Jeffrey S. Weber, MD, PhD
With 2 different BRAF/MEK combination regimens approved by the FDA, as well as an immunotherapy combination, treatment and sequencing decisions for metastatic BRAF
-mutated melanoma can be difficult, says Jeffrey S. Weber, MD, PhD, deputy director of the Laura and Isaac Perlmutter Cancer Center, codirector of the Melanoma Program, and head of Experimental Therapeutics at NYU Langone Medical Center.
It is still unclear whether BRAF/MEK combinations, such as dabrafenib (Tafinlar) plus trametinib (Mekinist) or vemurafenib (Zelboraf) plus cobimetinib (Cotellic), or immunotherapy combinations, such as the recently approved nivolumab (Opdivo) and ipilimumab (Yervoy) regimen, should be the standard first-line treatment for BRAF
-mutated patients, says Weber.
“I am not taking bets; there are arguments for both sides,” he explains. “But, I do think all of these combinations are not only going to delay progression with these agents, but we are going to cure some of these patients.“
In an interview with OncLive
, Weber discusses recent long-term follow-up data of dabrafenib and trametinib that may shed some light on sequencing questions for BRAF
-mutated patients. He also discusses an ongoing randomized trial of a head-to-head comparison of BRAF/MEK inhibitors and immunotherapy as first-line treatment.
OncLive: How has the role of combination therapies in melanoma evolved in recent years?
: There have been 2 combination therapies approved by the FDA recently for melanoma: dabrafenib plus trametinib and vemurafenib plus cobimetinib, which was approved in 2015.
Back in 2011, there was a revolution that adding a MEK inhibitor to a BRAF inhibitor in patients with metastatic disease not only augmented the efficacy of the treatment, but also clearly decreased the toxicities, particularly with skin toxicities. Over the next several years, combination MEK plus BRAF therapy has become the standard of care for treating patients with BRAF
However, for patients who do not have the BRAF
mutation in the tumor, it is inappropriate to use these BRAF drugs. For patients who have the mutation, which occurs in about 40% to 50% of all melanomas, the combination of the BRAF and the MEK drugs can be very effective, with high response rates and long survival. I recently presented data on the long-term follow-up of the original phase II and phase III trials looking at the combination of a MEK inhibitor with a BRAF inhibitor.

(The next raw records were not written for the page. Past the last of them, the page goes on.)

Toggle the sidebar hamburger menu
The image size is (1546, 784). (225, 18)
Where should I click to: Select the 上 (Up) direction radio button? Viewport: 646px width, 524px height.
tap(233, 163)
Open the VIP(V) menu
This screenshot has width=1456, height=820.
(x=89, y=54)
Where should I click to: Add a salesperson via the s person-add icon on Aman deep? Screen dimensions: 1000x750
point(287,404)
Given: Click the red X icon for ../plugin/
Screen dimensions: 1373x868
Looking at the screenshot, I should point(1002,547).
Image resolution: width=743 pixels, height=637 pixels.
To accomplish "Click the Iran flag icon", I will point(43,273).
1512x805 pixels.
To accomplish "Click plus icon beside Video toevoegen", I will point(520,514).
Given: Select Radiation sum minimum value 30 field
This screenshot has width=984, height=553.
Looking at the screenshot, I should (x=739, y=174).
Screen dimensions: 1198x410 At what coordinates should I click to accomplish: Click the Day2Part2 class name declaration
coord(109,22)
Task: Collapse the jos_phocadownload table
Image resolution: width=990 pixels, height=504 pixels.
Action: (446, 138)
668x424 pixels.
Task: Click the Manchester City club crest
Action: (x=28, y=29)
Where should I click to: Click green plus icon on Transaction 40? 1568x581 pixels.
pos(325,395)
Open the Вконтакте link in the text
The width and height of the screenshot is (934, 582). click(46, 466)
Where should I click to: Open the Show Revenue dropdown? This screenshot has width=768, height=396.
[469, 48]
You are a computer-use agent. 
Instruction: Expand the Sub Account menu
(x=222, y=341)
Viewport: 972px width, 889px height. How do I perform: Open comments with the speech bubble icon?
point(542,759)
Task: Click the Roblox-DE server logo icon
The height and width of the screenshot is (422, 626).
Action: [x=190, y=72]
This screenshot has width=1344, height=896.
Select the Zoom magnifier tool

What were the most significant findings from the long-term follow-up?
The follow-up research suggests a couple of things. First, dabrafenib and trametinib have been tested over a longer period of time, so we have longer follow-up. Second, there appears to be a plateau on the curve as you get out in time—in terms of survival follow-up—for dabrafenib and trametinib.
The “urban legend” was that the BRAF and MEK inhibitors had a high response rate, but almost all of the patients would progress quickly, progression-free survival would be less than 1 year, and most patients would have to go on another therapy or would die of their disease.
That’s not exactly true. There does appear to be a plateau in the curve at about 30% for the patients who receive dabrafenib and trametinib. I am sure it will be virtually identical for vemurafenib and cobimetinib, which have a very similar median survival and 1-year survival track record as dabrafenib and trametinib.
We now have mature follow-up data from both dabrafenib and trametinib and vemurafenib and cobimetinib showing that we have about a 25-month median survival in patients treated upfront with metastatic melanoma that is BRAF
-mutated who receive these drugs. That is very impressive.
The interesting data from the longer follow-up of dabrafenib and trametinib showed that there is an obvious association between having a high tumor burden, poor performance status, a high LDH, and not doing well with these drugs.
This means that patients who do best with the combination of BRAF/MEK inhibitors have low disease burden with a normal LDH, few symptoms, etc.
This is very interesting, and not exactly like what we have seen with combination immunotherapies. With the combination of ipilimumab and nivolumab, there was not a strong association between LDH—which is a surrogate for tumor burden—and outcome. Patients did very well whether they had a high tumor burden or not. With targeted therapy, that is not the case.
Do these findings make it any easier for oncologists to determine frontline treatment for BRAF-mutated patients with melanoma?
These findings suggest that oncologists probably want to intervene with BRAF and MEK drugs earlier rather than later.